Monday, June 20, 2011

the girl in the corner.

ok so if you've talked to me at all
in the past year
you've heard me talk about kickboxing.
ha probably a lot.
sorry about that.
anyways.

i noticed the other day in class that i tend to go to the same bag everytime.
it's in the back of the class by the glass windows.
and i always turn my back to the class
face the windows.
and close my eyes.
always.

so as im kicking the crap out of this bag.
i start thinking

yeah i think too much even while working out.

i start thinking "why do i always choose this bag?"

i choose it because kickboxing is hard.
really hard
and if i stop
for even a second
to see what everyone else is doing.
if they're actually doing the planks
or if they've put their knees down ;)
if i stop to see
then i get unfocused.

if i close my eyes.
i know i will push myself as hard as i can
believing everyone else is pushing as hard as me.
and i know this is not the truth.

sometimes i open my eyes.
to see that some people have stopped.
quit.
their body gave out before mine.
and in my exhaustion.

Task instructions: Judge whether each statement agrees with the kickboxing post, giving yes or no and quoting the deciding words of the post: (a) The bag the writer usually picks is at the back of the class by the glass windows. (b) While working the bag, the writer keeps their eyes open to watch the rest of the class. (c) The writer holds that everyone else really is pushing as hard as the writer is.

Dataset entries:
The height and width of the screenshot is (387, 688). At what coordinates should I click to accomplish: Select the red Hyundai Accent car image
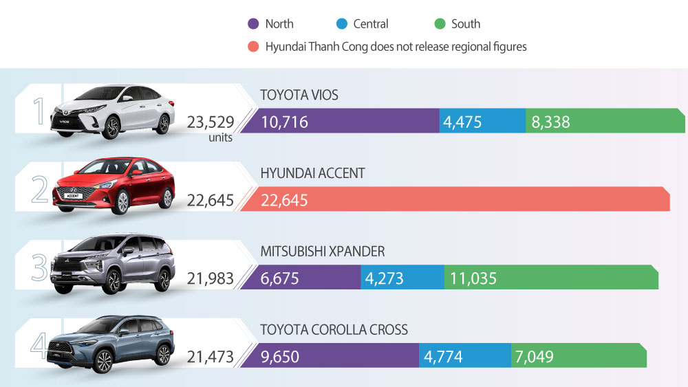[x=113, y=187]
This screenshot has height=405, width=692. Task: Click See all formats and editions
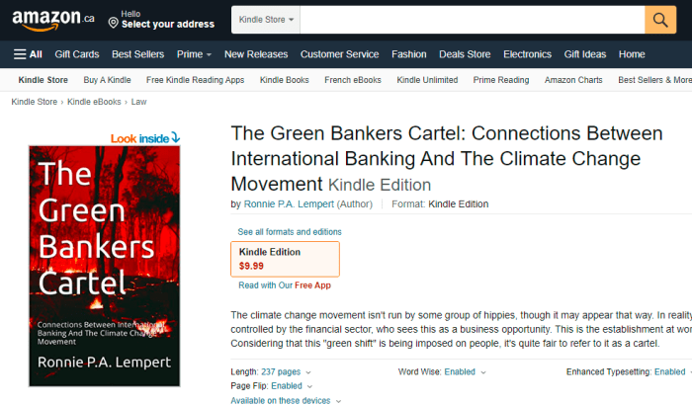click(x=290, y=231)
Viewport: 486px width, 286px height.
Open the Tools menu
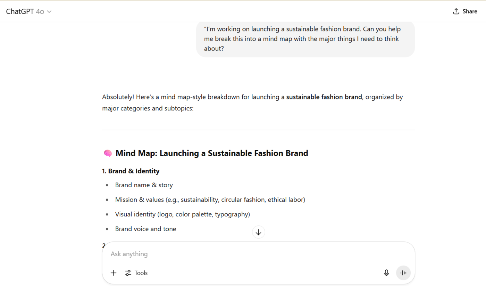141,273
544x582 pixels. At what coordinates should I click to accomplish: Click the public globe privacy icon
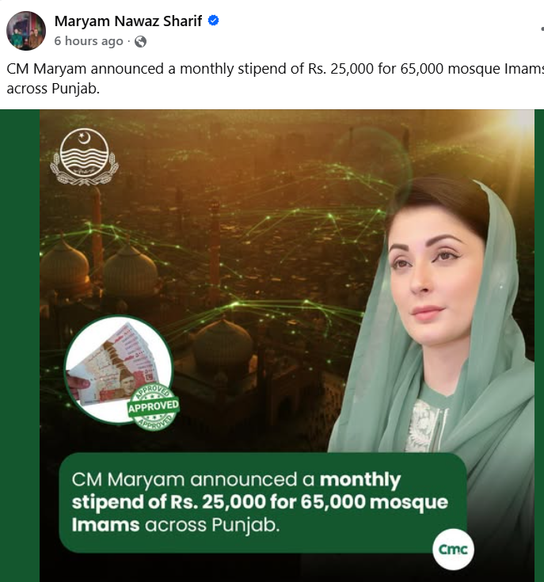click(x=140, y=41)
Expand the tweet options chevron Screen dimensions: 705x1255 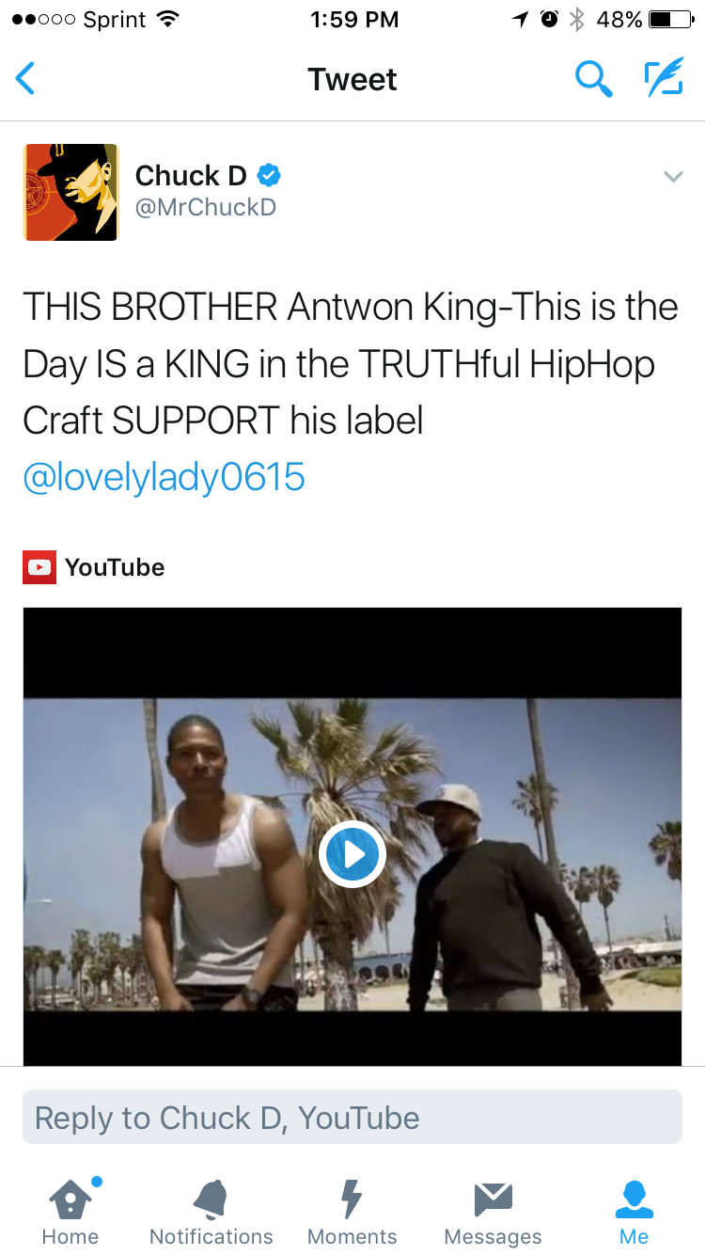click(x=672, y=176)
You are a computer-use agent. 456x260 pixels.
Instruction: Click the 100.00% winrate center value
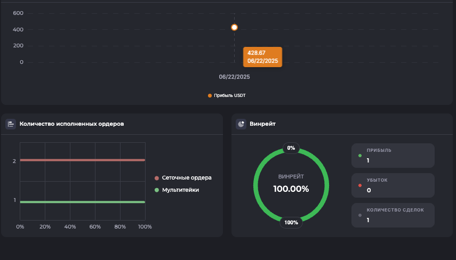(x=291, y=189)
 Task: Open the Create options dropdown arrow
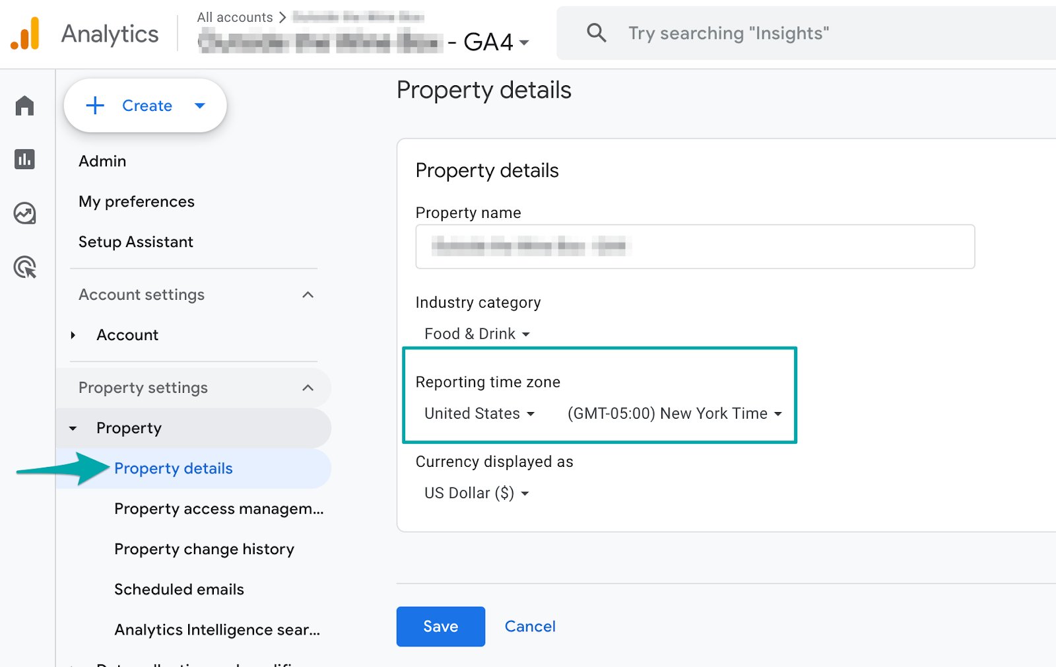(200, 105)
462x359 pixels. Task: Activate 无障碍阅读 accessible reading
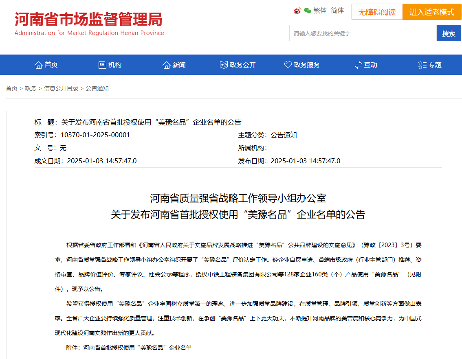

Task result:
(a) Yes: "it's in the back of the class by the glass windows."
(b) No: "and close my eyes."
(c) No: "and i know this is not the truth."